▶ _How to complete this task_
Each line below that includes the word "toolbar" is to be reported.

▶ _Extracted material_
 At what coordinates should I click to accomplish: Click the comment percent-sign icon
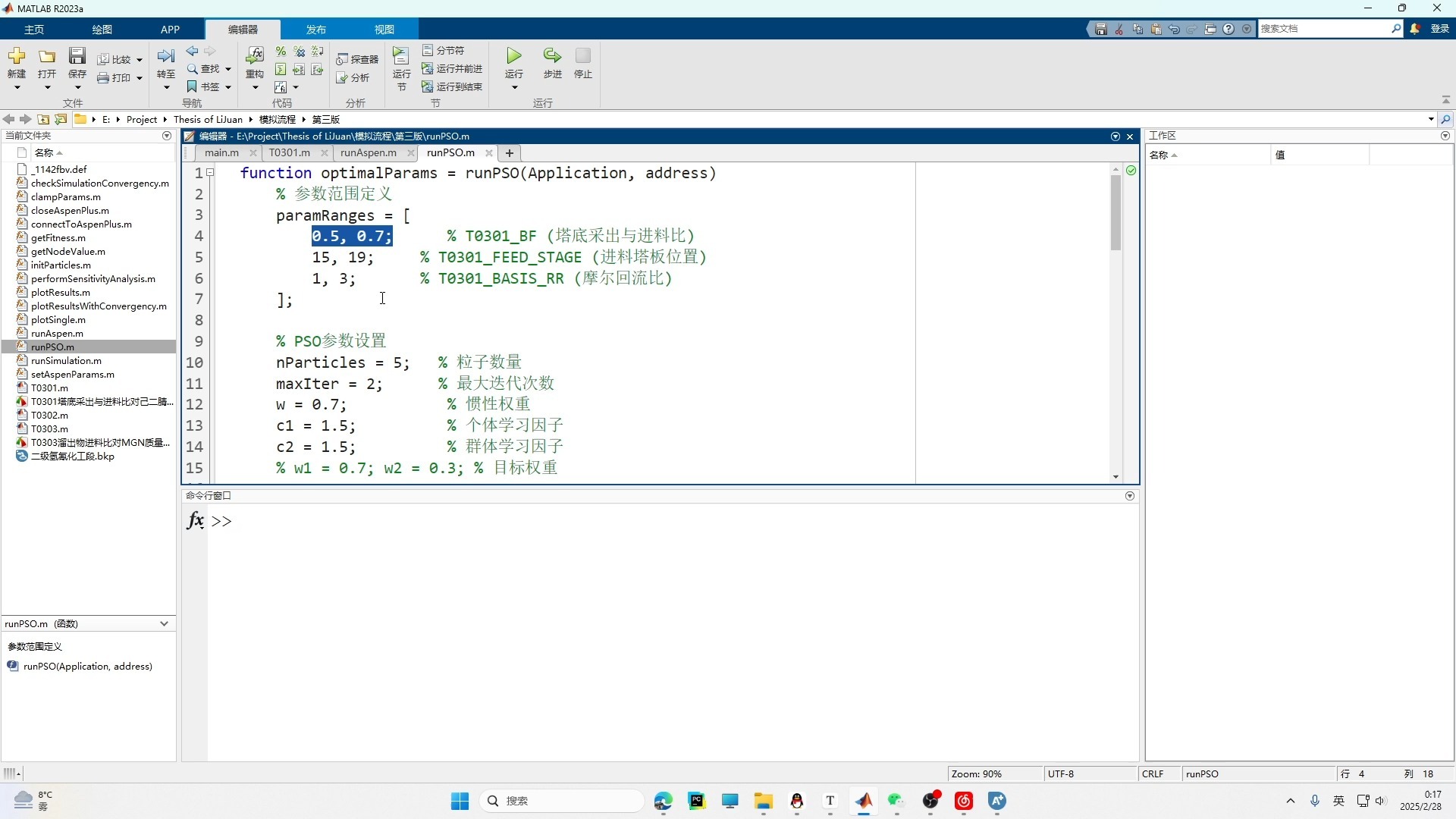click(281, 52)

--

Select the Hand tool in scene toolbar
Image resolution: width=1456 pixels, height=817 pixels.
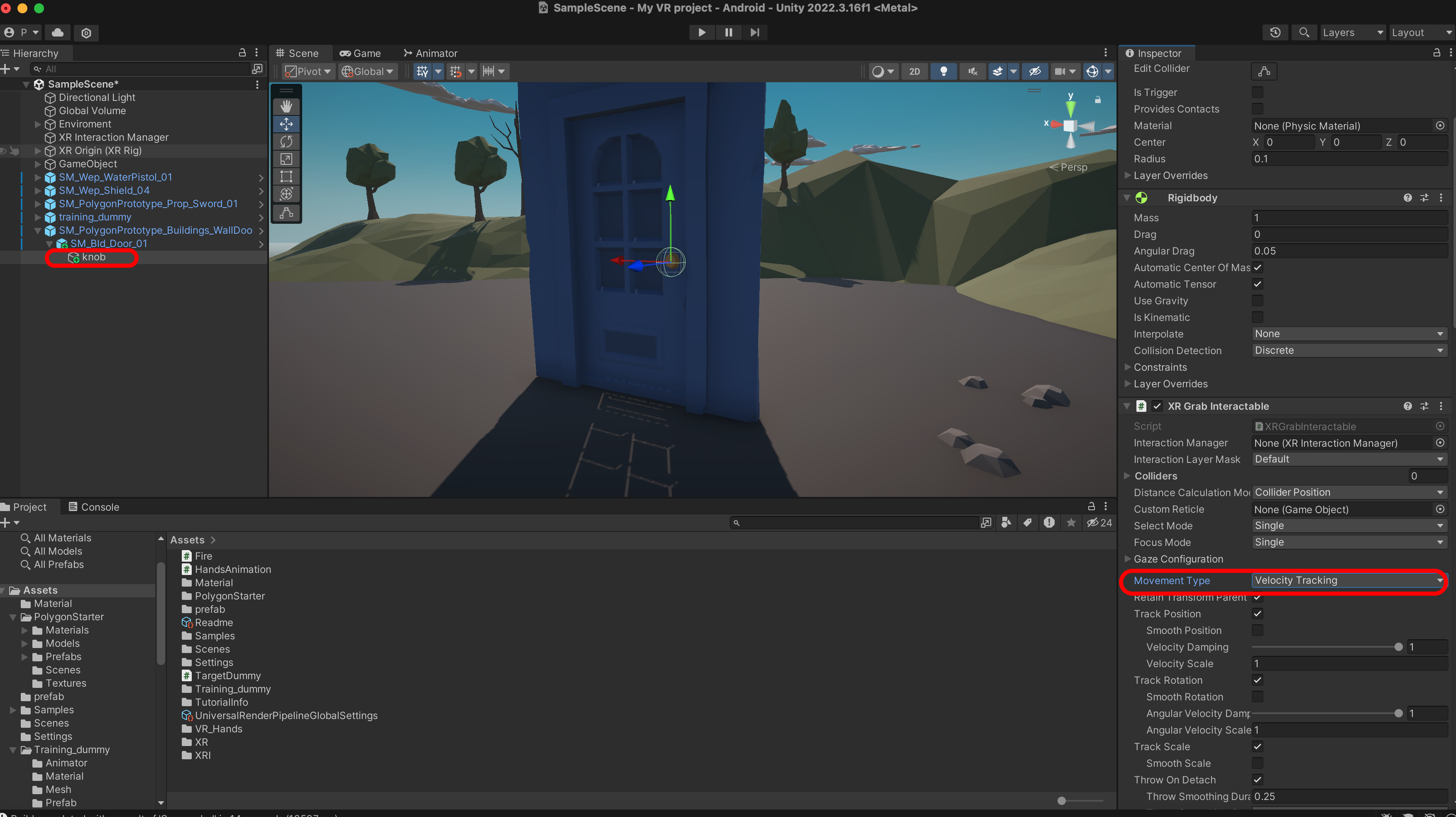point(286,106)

==

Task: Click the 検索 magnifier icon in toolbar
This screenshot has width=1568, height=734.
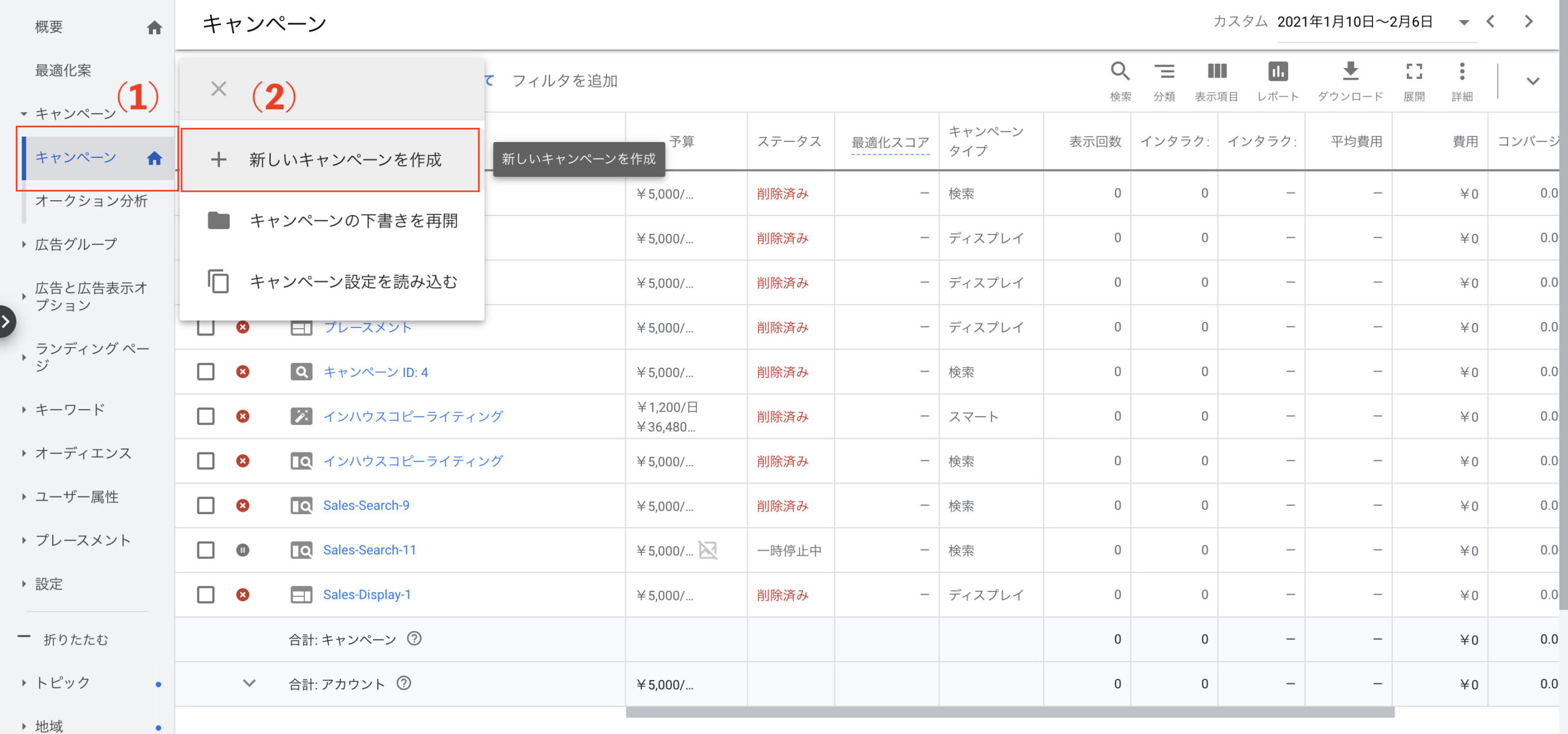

▶ _Solution for this problem_
Select the Hand tool in scene toolbar
Task: Click the 検索 magnifier icon in toolbar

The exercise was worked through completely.